----- Provided material

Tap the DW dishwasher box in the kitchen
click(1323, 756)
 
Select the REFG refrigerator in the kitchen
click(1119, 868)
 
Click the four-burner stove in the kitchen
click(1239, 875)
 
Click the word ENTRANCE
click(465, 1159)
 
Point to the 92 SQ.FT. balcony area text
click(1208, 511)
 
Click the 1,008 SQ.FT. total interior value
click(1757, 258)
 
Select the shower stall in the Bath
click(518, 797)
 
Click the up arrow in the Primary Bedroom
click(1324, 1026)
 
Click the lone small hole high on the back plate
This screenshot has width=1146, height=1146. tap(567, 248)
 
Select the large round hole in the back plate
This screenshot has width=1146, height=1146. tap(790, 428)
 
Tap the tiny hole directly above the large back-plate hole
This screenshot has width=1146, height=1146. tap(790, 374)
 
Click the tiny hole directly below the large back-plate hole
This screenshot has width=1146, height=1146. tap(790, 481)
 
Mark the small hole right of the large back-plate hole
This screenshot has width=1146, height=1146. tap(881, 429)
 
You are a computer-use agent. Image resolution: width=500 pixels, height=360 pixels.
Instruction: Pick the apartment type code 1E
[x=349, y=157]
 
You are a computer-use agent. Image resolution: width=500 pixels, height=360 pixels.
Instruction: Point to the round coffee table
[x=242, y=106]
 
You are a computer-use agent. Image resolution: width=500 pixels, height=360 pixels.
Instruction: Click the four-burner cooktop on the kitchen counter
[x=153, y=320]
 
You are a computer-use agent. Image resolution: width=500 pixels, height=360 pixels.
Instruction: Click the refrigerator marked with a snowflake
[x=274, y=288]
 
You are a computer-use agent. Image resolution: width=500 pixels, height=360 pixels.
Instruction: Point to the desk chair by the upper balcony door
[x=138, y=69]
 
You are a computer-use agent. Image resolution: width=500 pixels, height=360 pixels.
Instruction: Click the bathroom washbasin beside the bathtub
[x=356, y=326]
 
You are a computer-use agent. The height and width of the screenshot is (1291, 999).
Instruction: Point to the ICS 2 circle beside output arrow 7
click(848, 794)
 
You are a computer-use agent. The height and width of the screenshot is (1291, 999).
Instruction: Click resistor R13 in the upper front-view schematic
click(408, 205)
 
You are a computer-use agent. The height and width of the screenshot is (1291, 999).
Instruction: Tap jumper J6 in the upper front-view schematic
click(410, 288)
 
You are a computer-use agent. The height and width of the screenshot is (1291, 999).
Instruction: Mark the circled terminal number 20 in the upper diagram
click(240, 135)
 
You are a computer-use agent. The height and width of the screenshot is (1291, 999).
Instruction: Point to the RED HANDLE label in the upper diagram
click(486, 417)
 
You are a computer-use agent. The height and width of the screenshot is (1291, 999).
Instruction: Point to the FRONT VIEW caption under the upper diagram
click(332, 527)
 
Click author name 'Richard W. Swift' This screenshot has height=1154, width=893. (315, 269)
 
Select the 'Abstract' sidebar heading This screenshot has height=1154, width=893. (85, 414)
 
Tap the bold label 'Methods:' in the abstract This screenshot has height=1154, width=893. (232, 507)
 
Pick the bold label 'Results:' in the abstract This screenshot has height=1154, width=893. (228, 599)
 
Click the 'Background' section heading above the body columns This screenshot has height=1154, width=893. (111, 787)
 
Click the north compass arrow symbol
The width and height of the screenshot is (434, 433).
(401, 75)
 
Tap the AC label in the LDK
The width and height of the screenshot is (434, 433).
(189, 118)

----------

_To do_
Reproduce the stretch of material from the line containing "Click the north compass arrow symbol" through the end of the material, substituting "Press" for "Tap" and leaving everything else unchanged.

_Exercise response_
Click the north compass arrow symbol
The width and height of the screenshot is (434, 433).
(401, 75)
 
Press the AC label in the LDK
The width and height of the screenshot is (434, 433).
(189, 118)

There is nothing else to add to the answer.